I'm testing an OFDM system implemented in fixed point. The data format is Q11. My system work's fine but I need to test it under some channel for evaluation of the design before field testing. The system will be tested on Rician fading channel but for now I'm working on AWGN testing first. I asked a similar question here: Apply AWGN noise to QPSK-OFDM symbol
But I realized that the problem is in the fixed point - float point conversion. I had a simulation of my system using 32b and the results agree with the theoretical BERXEbN0 for QPSK systems.
I'm using the following code for apply noise:
def awgn(self,data,noise_power):
data_dq = data*(2.**(DATA_WIDTH-1))
Es = sum(abs(data_dq)**2.)
Eb = Es/(self.OFDM_SIZE*2.)
EbN0_dB = noise_power + 10*log10(self.t_symbol/(self.t_symbol - self.t_cp))
EbN0 = (10.)**(EbN0_dB/10.)
N0 = Eb/EbN0
noise = sqrt(N0/2.)*(random.standard_normal((data_dq.size,)) + random.standard_normal((data_dq.size,))*1j)
return around(data_dq + noise)/(2.**(DATA_WIDTH-1))
where DATA_WIDTH = 12.
With this implementation the system agree for some regions of EbN0 curve and goes far from the curve in the other regions. With this number of bits I'm getting $10^{-2}$ BER with an EbN0 of 10dB.
My question is: how to handle the conversion between fixed and float point in this context?
update
I had changed some parts of the above code:
def awgn(self,data,noise_power):
data_dq = data
Es = sum(abs(data_dq)**2.)
Eb = Es/(self.OFDM_SIZE*2.)
EbN0_dB = noise_power + 10*log10(self.t_symbol/(self.t_symbol - self.t_cp))
EbN0 = (10.)**(EbN0_dB/10.)
N0 = Eb/EbN0
noise = sqrt(N0/2.)*(random.standard_normal((data_dq.size,)) + random.standard_normal((data_dq.size,))*1j)

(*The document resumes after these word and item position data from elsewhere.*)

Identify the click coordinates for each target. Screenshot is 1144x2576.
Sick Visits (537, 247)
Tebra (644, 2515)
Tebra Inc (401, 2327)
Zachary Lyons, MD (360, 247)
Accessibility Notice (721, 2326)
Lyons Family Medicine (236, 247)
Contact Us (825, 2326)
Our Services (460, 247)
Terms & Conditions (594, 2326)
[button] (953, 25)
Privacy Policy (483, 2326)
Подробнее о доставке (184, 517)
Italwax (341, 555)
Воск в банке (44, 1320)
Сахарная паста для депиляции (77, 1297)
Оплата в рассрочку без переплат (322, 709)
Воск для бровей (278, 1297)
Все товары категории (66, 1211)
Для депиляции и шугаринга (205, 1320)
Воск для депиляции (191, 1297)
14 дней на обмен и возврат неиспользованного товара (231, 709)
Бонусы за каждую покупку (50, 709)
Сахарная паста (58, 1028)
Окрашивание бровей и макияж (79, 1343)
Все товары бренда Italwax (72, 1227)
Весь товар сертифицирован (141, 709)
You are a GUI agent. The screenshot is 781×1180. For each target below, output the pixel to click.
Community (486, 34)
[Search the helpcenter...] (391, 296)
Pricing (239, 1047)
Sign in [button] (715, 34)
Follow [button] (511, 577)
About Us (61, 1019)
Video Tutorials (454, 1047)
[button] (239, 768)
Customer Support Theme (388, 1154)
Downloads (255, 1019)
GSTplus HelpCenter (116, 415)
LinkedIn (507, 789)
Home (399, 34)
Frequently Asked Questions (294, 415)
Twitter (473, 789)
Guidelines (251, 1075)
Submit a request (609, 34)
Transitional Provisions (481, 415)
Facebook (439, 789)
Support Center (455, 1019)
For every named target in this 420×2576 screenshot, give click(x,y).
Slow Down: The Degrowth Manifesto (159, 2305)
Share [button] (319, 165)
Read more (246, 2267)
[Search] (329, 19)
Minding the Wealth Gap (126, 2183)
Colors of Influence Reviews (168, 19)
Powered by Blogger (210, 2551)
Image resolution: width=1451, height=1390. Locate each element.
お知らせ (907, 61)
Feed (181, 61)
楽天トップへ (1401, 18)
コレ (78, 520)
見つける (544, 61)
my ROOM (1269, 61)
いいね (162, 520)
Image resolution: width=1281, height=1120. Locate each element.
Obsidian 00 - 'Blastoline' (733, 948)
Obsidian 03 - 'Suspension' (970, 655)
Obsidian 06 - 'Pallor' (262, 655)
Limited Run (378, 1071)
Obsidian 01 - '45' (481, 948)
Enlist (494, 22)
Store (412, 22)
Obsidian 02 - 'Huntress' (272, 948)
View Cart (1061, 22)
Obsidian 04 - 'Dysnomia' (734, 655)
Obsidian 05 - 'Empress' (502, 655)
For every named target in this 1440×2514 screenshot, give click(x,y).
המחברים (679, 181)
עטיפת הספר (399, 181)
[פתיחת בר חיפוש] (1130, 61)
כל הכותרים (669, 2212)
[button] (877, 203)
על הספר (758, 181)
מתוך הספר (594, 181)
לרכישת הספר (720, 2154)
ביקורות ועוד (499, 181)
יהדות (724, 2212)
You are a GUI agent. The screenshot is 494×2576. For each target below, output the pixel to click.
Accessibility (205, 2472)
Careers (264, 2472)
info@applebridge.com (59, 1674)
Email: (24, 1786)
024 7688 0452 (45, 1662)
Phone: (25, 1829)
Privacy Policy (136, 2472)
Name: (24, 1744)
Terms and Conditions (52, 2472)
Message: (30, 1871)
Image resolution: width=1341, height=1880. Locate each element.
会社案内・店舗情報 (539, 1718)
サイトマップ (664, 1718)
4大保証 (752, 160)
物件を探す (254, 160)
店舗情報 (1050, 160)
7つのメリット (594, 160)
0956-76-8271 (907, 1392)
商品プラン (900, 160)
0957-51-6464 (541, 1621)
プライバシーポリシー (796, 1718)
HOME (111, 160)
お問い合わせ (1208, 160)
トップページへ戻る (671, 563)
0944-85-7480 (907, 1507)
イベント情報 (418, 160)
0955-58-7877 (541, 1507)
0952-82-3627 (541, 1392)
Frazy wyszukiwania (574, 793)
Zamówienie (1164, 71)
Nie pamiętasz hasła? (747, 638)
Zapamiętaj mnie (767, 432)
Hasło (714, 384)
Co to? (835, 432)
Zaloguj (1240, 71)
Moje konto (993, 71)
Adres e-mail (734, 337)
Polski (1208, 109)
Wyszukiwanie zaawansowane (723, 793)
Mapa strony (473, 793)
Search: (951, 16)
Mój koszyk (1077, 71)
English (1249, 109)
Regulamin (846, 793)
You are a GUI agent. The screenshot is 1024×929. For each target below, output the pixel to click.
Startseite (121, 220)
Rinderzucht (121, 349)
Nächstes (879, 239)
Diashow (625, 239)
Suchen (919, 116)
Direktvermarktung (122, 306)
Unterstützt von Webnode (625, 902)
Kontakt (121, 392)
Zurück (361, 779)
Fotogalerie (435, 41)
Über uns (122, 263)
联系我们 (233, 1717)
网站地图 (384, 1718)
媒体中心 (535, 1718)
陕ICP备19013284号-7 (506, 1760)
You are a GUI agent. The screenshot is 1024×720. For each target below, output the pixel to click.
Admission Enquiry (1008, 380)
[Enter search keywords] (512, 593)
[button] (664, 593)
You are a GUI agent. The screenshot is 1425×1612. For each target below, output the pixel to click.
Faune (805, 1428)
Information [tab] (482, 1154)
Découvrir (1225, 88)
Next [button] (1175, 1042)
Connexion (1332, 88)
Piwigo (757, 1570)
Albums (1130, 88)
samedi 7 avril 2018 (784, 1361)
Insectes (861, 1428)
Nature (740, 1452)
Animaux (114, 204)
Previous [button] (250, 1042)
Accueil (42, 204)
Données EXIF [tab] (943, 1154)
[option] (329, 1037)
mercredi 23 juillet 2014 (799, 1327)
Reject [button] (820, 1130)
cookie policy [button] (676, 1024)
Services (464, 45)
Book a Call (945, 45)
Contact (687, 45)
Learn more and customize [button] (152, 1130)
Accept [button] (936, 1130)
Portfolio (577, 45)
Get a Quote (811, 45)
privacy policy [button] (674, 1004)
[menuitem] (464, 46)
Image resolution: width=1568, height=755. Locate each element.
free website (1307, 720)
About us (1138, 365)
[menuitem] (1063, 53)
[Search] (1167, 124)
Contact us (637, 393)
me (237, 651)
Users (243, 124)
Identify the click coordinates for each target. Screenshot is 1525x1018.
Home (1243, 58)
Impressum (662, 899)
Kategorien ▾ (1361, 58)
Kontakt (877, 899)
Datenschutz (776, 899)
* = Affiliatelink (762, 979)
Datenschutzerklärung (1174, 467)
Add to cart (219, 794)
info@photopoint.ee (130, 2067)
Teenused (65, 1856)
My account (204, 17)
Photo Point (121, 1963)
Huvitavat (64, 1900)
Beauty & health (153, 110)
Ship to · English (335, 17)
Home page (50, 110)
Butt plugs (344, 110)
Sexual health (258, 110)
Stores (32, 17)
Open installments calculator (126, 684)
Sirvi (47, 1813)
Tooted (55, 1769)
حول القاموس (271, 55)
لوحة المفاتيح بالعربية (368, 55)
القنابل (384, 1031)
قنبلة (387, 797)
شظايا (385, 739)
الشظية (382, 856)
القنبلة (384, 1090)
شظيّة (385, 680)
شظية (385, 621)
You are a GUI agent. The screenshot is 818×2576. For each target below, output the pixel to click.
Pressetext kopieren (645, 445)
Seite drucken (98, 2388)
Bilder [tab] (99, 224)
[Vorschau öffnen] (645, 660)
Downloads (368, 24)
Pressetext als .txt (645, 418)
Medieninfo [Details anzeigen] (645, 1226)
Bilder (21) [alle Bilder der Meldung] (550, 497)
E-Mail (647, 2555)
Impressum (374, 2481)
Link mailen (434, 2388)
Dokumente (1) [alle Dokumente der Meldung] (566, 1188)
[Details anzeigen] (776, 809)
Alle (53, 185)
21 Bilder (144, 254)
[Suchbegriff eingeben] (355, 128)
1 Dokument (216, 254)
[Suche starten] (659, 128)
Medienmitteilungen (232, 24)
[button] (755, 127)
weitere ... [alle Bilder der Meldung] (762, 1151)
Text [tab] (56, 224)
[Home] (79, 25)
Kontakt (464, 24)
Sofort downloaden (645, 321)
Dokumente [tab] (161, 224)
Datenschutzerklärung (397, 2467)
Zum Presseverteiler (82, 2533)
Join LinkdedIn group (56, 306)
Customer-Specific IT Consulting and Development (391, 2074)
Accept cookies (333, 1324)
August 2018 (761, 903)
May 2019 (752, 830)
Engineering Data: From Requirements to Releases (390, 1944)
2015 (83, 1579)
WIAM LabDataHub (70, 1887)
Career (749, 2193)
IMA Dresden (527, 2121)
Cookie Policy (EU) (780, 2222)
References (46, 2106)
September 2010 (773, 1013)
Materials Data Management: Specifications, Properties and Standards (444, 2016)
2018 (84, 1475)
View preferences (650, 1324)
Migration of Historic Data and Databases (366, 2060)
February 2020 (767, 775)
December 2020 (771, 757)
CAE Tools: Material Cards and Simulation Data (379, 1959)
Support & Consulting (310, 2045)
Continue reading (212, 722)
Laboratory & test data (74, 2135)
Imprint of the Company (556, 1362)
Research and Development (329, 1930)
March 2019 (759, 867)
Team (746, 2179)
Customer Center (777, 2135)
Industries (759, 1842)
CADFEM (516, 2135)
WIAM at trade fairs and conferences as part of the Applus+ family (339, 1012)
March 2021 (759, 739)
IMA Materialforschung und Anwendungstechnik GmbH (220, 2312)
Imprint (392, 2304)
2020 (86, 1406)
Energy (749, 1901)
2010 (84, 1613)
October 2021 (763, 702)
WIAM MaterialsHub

return data_dq + around(noise*(2.**(DATA_WIDTH-1)))/(2.**(DATA_WIDTH-1))
I guess it will not affect the system performance but it's here for keep updated.
Below are the curve from my last simulation:
As you can see I have a floor in my present design.
I'm asking if this floor is due to my fixed point system performance or it's an effect of the channel model.
Update[Solution]
Just fro add an update to the problem for future reference. The problem was in the parameters of the fixed-point FFT core used. The effects in the figure above are due to clipping, as stated from the helpful comments in this topic. Thank you for your support.